Harris was one of the original internet rock stars, like, before the rest of us even knew what the internet was–he peeked early. He reminds me a lot of people I know these days: people who make lots of money by tuning into the internet and creating businesses that will serve the online community. Harris, as a web visionary, foresaw all of what is happening today and even further. Yet his vision seems to be a self-fulling prophecy, as he had spent time broadcasting his entire life over the net. His story suggests that as more of us turn inward to our computers and digital lives, the higher chance we are going to be controlled by some unknown master (my conspiracy theory mind goes to the Republicans, but that couldn’t be true, could it?). Or at least that seemed like the general thesis to me. I’m open to disagreements on this.

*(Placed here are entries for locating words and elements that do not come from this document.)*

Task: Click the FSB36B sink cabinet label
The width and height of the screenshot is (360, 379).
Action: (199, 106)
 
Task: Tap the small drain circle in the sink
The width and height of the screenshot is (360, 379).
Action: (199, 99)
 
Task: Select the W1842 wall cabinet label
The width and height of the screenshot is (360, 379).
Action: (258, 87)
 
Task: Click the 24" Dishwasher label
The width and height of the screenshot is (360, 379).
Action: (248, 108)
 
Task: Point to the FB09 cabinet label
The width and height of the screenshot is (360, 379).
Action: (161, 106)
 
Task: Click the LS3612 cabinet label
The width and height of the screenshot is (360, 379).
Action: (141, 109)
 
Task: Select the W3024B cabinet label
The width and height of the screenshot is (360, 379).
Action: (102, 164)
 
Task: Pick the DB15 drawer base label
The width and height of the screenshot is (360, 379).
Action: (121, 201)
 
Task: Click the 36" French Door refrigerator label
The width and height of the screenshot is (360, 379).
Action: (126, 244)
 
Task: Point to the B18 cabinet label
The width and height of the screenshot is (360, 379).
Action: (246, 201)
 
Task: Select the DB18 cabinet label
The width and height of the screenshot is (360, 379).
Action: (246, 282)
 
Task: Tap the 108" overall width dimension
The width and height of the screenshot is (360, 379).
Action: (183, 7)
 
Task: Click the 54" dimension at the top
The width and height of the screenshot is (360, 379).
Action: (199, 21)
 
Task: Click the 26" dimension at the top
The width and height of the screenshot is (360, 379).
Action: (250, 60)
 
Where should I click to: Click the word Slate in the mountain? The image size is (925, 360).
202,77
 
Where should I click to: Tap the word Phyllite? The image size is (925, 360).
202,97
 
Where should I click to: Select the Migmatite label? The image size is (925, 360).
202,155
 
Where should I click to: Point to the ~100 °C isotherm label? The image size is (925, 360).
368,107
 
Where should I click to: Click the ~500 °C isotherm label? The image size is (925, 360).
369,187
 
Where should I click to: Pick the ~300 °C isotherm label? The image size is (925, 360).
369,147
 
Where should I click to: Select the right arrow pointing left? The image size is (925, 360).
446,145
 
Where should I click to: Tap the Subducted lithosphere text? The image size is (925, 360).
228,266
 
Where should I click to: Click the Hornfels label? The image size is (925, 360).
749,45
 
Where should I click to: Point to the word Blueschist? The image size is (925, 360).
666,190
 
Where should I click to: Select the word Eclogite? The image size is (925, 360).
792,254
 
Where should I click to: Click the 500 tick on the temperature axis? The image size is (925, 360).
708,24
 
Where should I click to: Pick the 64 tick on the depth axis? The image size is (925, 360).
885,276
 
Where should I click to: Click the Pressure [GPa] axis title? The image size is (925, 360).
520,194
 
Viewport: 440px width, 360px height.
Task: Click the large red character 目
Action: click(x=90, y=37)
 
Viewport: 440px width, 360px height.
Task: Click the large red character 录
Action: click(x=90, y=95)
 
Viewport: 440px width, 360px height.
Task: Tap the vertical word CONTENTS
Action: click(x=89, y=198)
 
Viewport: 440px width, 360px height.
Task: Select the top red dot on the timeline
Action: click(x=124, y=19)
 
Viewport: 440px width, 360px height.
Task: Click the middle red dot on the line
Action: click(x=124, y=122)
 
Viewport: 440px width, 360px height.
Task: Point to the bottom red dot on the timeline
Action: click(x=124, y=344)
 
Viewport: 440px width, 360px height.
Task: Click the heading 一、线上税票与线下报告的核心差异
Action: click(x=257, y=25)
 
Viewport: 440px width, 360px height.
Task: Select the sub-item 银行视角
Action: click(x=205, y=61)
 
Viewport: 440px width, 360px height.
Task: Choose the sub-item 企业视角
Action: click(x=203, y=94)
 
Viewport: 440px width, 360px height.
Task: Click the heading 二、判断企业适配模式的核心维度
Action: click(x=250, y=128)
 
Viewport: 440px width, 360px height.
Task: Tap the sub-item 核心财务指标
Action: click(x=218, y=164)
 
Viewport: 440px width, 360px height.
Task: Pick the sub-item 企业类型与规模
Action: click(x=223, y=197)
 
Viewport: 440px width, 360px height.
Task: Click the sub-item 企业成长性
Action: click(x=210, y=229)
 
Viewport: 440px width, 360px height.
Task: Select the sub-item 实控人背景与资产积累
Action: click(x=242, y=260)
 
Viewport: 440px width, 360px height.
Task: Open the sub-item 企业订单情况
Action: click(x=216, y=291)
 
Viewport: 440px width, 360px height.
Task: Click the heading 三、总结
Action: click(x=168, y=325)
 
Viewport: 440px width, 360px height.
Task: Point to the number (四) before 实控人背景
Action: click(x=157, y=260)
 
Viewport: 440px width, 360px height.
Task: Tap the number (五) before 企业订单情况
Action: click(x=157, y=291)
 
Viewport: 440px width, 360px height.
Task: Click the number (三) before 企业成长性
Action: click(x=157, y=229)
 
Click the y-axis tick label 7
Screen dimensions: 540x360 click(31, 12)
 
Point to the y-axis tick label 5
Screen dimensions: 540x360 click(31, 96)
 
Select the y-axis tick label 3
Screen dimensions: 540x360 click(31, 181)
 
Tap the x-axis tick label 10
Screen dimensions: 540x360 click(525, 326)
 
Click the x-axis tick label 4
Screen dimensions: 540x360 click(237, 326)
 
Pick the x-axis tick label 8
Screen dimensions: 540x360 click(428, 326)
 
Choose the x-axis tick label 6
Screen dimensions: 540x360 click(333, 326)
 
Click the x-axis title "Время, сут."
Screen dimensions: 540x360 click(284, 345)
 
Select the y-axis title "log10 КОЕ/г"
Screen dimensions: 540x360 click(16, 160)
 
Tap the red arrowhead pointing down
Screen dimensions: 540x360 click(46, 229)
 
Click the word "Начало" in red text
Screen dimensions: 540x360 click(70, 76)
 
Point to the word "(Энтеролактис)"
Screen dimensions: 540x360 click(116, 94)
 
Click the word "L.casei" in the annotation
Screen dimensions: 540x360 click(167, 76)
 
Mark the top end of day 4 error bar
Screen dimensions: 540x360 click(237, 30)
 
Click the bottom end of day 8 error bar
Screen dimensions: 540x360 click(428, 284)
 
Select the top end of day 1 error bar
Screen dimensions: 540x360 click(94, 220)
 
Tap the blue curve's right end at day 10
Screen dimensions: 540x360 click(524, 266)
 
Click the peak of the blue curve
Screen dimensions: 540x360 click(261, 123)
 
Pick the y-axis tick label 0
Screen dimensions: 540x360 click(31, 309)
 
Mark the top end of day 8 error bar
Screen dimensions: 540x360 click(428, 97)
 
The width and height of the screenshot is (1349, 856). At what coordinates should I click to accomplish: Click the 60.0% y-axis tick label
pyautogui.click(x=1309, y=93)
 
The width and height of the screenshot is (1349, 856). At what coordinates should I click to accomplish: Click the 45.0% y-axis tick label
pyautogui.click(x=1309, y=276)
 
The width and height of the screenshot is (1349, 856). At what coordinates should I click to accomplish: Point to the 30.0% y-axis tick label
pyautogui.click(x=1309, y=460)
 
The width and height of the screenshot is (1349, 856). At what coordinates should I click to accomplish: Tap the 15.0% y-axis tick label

In any case, Josh Harris gets his kicks out of performing for the cameras–as long as he has an audience and he is making tons of money doing it. He is a man of extremes. He doesn’t know when enough is enough, or where one reality ends and another begins. The people that I admire the most are people who can move with ease from their work life to their personal life, and so much of the online experience is our work. There has to be life outside of work, or online. I’ve been working on my ability to turn the computer and TV off and go out the door and do something, hence lighter blogging.
Harris also struggles with that dichotomy, going from completely public to entirely private. I think that I “get” the guy, but it’s a pretty bleak outlook on life and the way we live, or might live in the future if more people don’t quite playing computer games and return to the land of people.
Which oddly brings me to another screening I went to today. One more show of We Live in Public tomorrow morning! You should go if you are really into this online thing.
The land of people is what I experienced in Letters to the President by Petr Lom.

Comment by Mark Schoneveld on 18 March 2009:
I really loved this film when I caught the screening at True/False. Really well done, but I just love the thought-producing dichotomies and relevance to our world today (esp. us bloggers, eh?).